# Start of Supplied records

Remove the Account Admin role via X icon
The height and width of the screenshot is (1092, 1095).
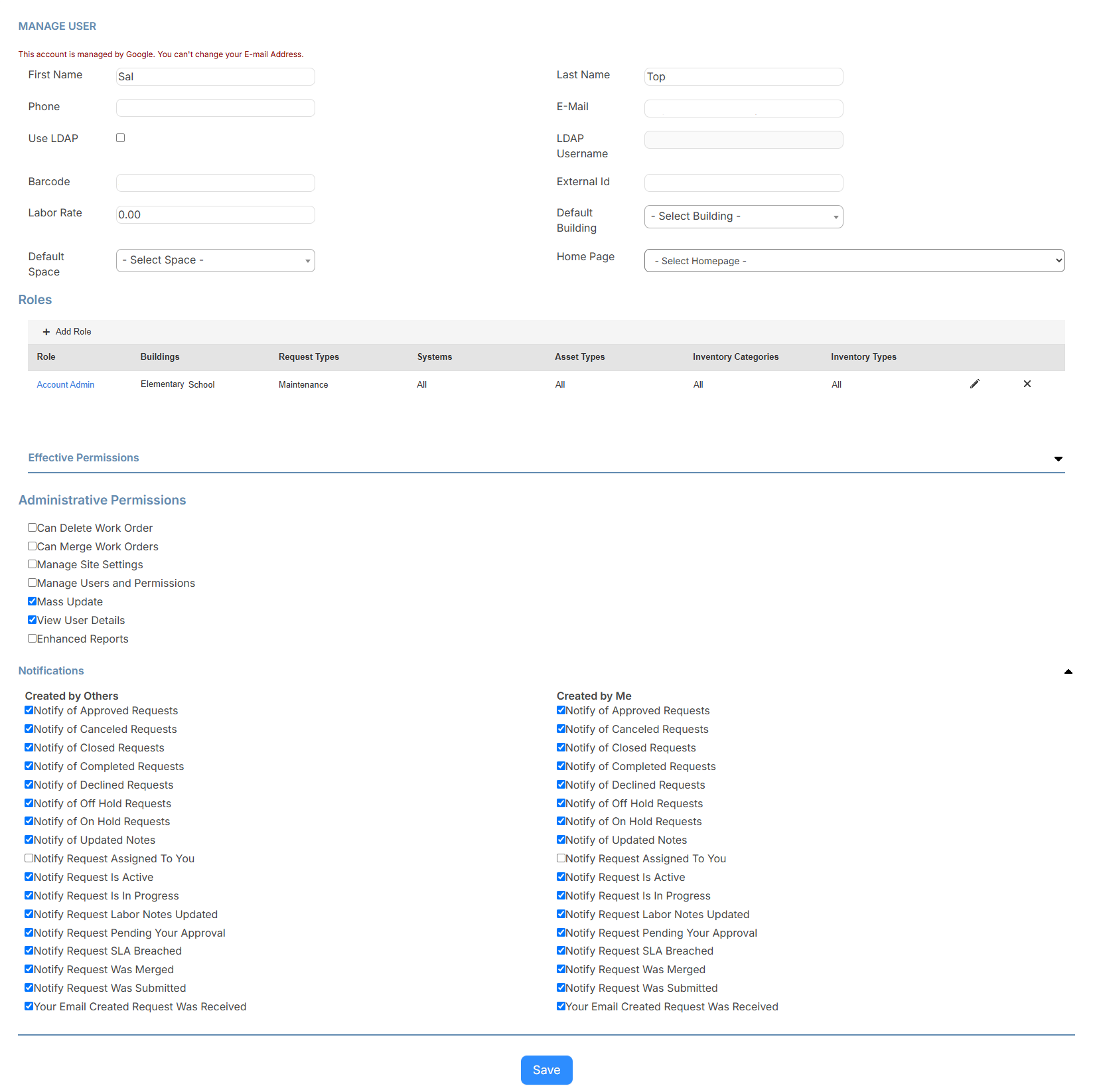1027,384
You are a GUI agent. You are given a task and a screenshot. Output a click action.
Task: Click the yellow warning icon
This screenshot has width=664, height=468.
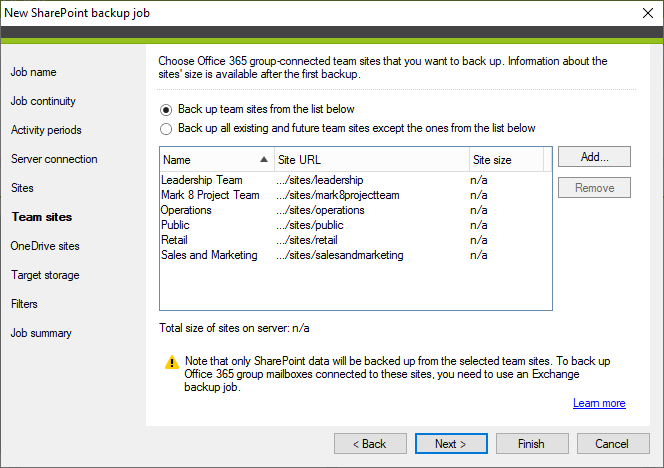coord(172,363)
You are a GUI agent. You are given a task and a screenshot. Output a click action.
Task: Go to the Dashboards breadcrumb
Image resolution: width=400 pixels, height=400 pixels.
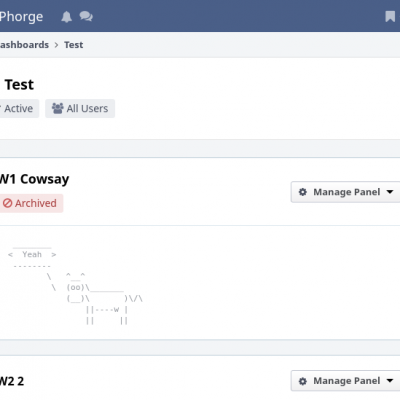[x=24, y=45]
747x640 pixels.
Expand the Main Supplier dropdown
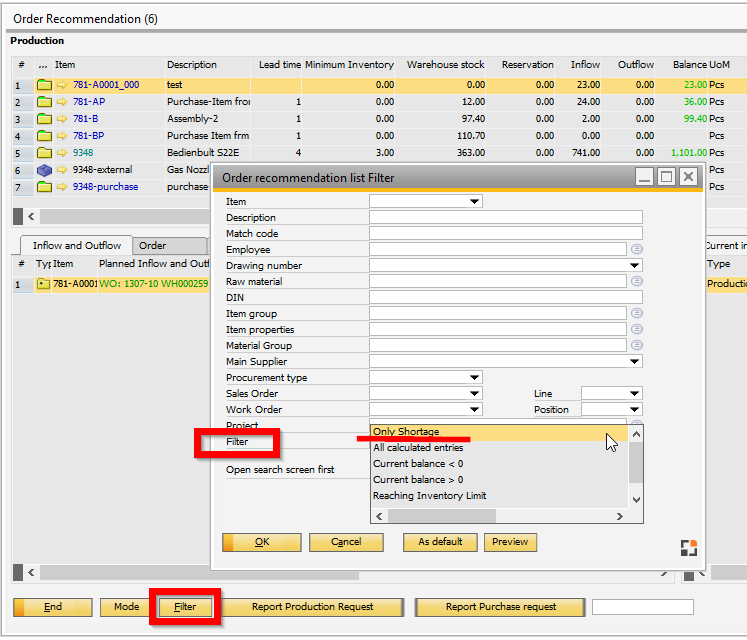(x=635, y=362)
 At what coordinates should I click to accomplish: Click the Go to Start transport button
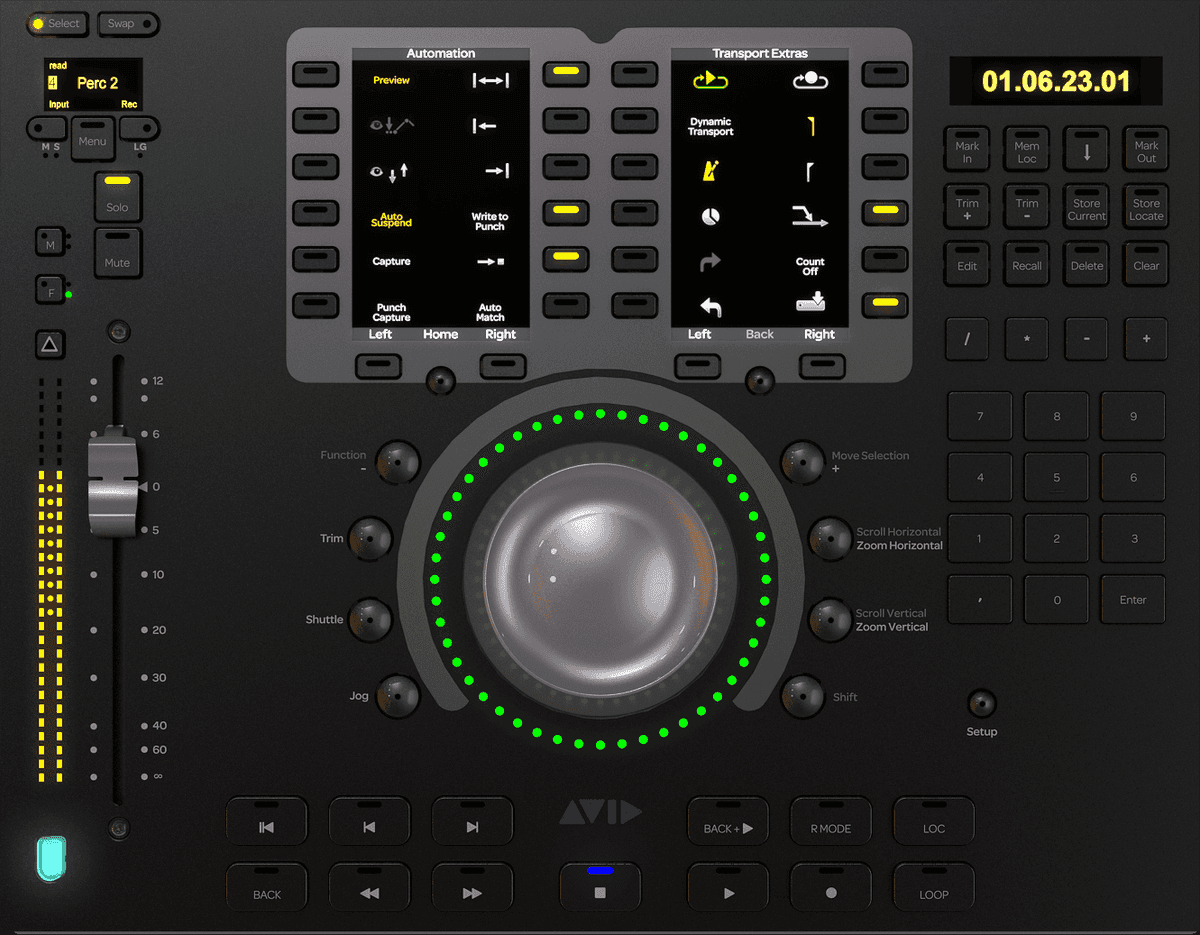tap(267, 826)
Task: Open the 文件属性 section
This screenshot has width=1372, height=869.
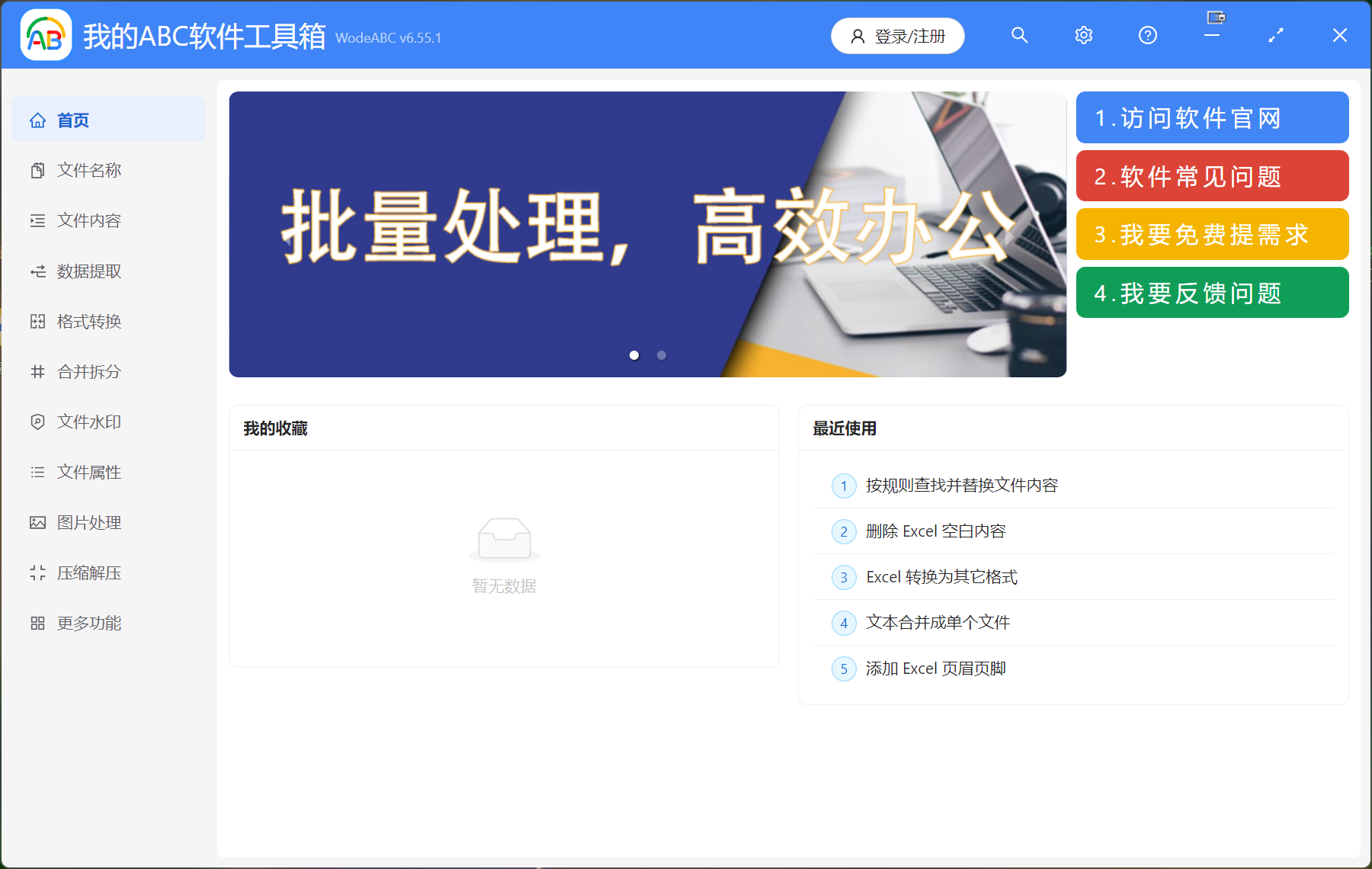Action: click(x=88, y=472)

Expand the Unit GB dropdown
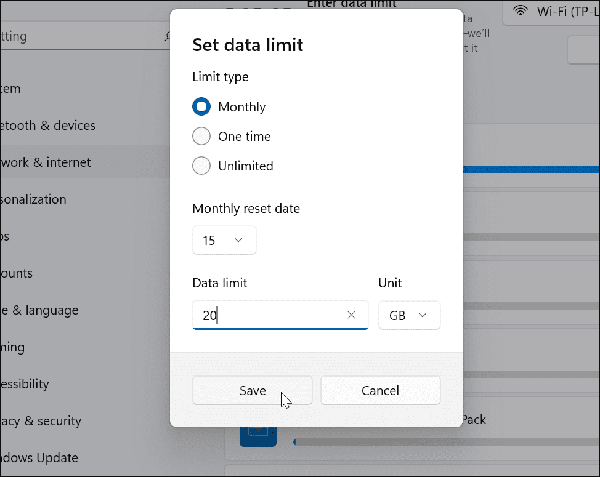[x=409, y=315]
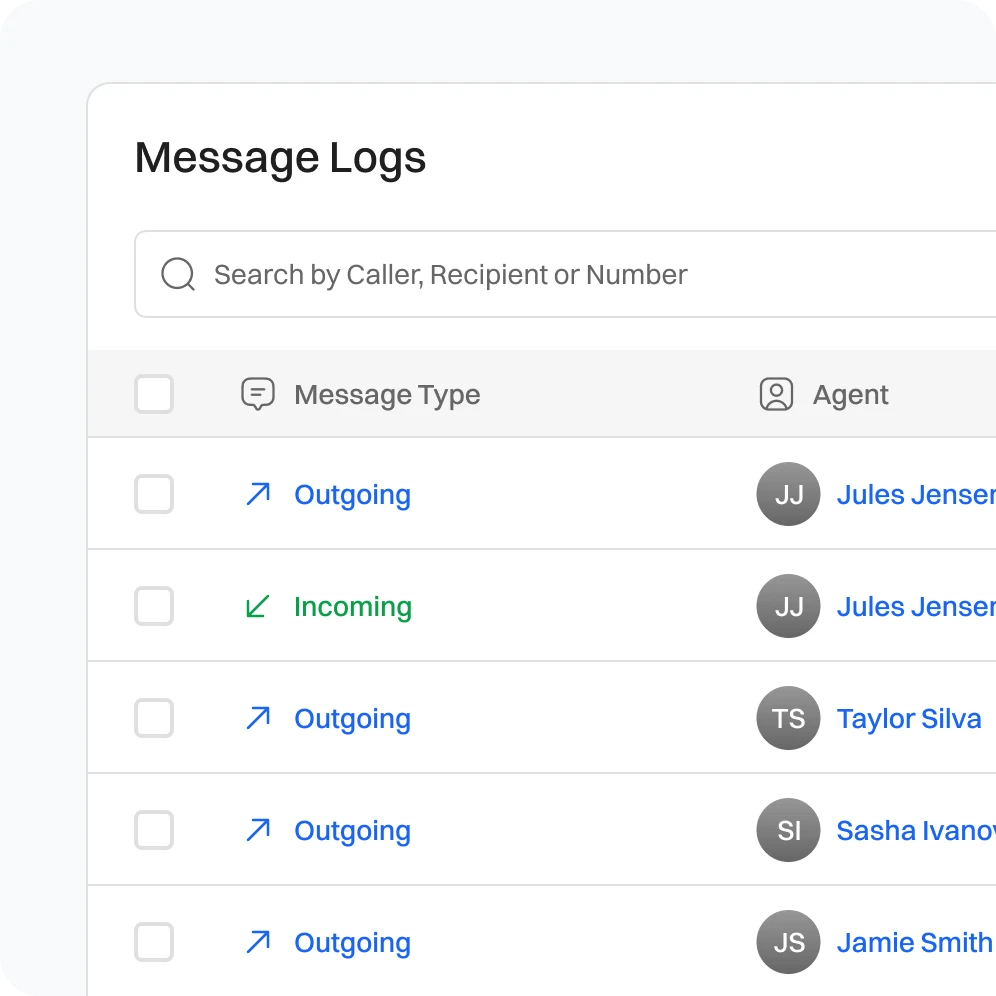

# End of Supplied records

What the task asks: Print all of the data above word for word, leaving out the pictures.

Result:
Remove the Account Admin role via X icon
The height and width of the screenshot is (1092, 1095).
1027,384
You are a GUI agent. You are given a task and a screenshot. Output a click action.
Task: Click the yellow warning icon
This screenshot has width=664, height=468.
coord(172,363)
You are a GUI agent. You are given a task and a screenshot. Output a click action.
Task: Go to the Dashboards breadcrumb
Image resolution: width=400 pixels, height=400 pixels.
[x=24, y=45]
747x640 pixels.
Expand the Main Supplier dropdown
(x=635, y=362)
 At what coordinates should I click to accomplish: Click the Go to Start transport button
tap(267, 826)
Task: Open the 文件属性 section
This screenshot has width=1372, height=869.
Action: click(x=88, y=472)

Expand the Unit GB dropdown
[x=409, y=315]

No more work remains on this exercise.